Al 13 de julio, ninguno de los principales grupos de minería ha mostrado apoyo al soft fork propuesto en el marco de BIP-110. En el período actual de recálculo de dificultad, el nivel de apoyo por parte de los mineros se mantiene en torno al 1%. Esto es prácticamente una ignorancia total de la iniciativa que intenta cambiar las reglas de procesamiento de transacciones en la red de bitcoin.
BIP-110 propone una limitación temporal del volumen de datos no relacionados con pagos en las transacciones de bitcoin. El documento limita el uso de OP_RETURN, bloquea la mayoría de fragmentos de datos mayores de 256 bytes e introduce prohibiciones sobre varios formatos de scripts utilizados para almacenar información arbitraria. La activación se produce mediante un soft fork, donde los nodos aplican las nuevas reglas independientemente del consentimiento de los mineros: el umbral de apoyo para los mineros se reduce al 55% en lugar del estándar 95%.
El apoyo de los mineros se calcula en períodos de recálculo de dificultad de dos semanas, cada uno de 2016 bloques. En ninguno de ellos el indicador superó el 1%. Entre los operadores de nodos, la situación es ligeramente mejor: el apoyo se mantiene en un nivel de varios por ciento, casi en su totalidad gracias al cliente alternativo Bitcoin Knots, y no al principal Bitcoin Core.
El período actual abarca los bloques desde el #957 600 hasta el #959 615, y el umbral voluntario para la activación expira en la altura #961 632, lo que ocurrirá a principios de agosto. Incluso si los mineros no alcanzan el porcentaje requerido, el fork se activará de todos modos, presumiblemente en septiembre, pero solo para aquellos nodos que decidan apoyar las nuevas reglas. Dichos nodos formarán una cadena separada y más pequeña, mientras que la red principal continuará funcionando en su modo habitual.
Saylor y Back en contra: críticas desde diferentes frentes
En medio del apoyo mínimo, la iniciativa fue criticada por el fundador de Strategy, Michael Saylor, y el cofundador de Blockstream, Adam Back. Saylor declaró que "hay 110 cosas más peligrosas que el spam para bitcoin". Destacó que la propuesta convierte el debate en un cambio de consenso capaz de invalidar parte de las transacciones ya realizadas con comisiones pagadas. Precisamente esto, en su opinión, representa la principal amenaza para la red.
Adam Back se dirigió directamente a los partidarios de BIP-110. Señaló que comprende su deseo de proteger la red del spam, pero no está de acuerdo con el método propuesto.
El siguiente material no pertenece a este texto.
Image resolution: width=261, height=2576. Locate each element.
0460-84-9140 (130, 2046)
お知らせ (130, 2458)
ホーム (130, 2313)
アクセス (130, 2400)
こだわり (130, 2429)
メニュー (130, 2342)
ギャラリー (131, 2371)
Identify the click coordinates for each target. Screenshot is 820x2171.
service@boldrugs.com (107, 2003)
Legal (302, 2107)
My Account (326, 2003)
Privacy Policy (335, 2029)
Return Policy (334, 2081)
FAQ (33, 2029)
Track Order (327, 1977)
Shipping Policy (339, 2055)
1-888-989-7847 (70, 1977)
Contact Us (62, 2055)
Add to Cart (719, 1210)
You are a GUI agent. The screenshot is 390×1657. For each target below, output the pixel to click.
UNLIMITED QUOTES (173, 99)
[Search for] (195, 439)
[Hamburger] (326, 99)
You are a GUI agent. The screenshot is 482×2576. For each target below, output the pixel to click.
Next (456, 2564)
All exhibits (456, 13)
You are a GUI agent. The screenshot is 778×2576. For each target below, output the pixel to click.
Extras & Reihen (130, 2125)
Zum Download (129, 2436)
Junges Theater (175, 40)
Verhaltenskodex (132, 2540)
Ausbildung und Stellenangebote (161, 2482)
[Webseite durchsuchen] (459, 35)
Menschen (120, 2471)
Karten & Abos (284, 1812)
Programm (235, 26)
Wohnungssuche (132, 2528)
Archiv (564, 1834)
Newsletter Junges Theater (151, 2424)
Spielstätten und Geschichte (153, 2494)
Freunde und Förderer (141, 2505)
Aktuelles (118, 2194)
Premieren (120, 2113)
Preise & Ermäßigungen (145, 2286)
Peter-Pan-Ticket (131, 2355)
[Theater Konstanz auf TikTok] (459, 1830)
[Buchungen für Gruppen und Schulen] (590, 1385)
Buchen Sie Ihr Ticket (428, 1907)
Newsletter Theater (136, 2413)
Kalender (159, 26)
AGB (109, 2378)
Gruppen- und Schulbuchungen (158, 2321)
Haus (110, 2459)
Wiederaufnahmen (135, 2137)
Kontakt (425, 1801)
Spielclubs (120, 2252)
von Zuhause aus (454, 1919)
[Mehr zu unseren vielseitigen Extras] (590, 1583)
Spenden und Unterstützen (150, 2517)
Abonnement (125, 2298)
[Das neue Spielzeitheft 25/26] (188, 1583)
Según sus palabras, la misión de bitcoin es construir un mercado libre basado en una moneda sólida, no controlada por ningún participante individual. La ausencia de un centro de control único significa que ningún jugador tiene derecho a imponer a los demás sus ideas sobre las transacciones permitidas. Solo se puede modificar el propio software; el ajeno queda fuera de la zona de influencia.
Back también destacó el papel del consenso entre los desarrolladores, comparándolo con el proceso de adopción de estándares en la IETF. Ningún programador puede imponer un cambio en la red sin el consentimiento de cientos de otros participantes del ecosistema, que revisan cuidadosamente cada solución técnica. "Bitcoin te dice respetuosamente 'no'", resumió, añadiendo que los que no estén de acuerdo tienen derecho a crear su propio fork, pero "bitcoin no se unirá a él".
Opinión experta de Cryptalist: La situación actual con BIP-110 demuestra claramente lo sólido que es el consenso en la red de bitcoin. Incluso con un umbral de apoyo reducido, la iniciativa no logró ganarse la confianza de los mineros, lo que indica una profunda falta de voluntad de la comunidad para hacer concesiones en cuestiones de cambio de las reglas básicas. En lugar de luchar contra el "spam" mediante un soft fork, los participantes de la red prefieren mantener la invariancia del protocolo, lo que, en mi opinión, es un enfoque más maduro y visionario para la estabilidad a largo plazo de bitcoin.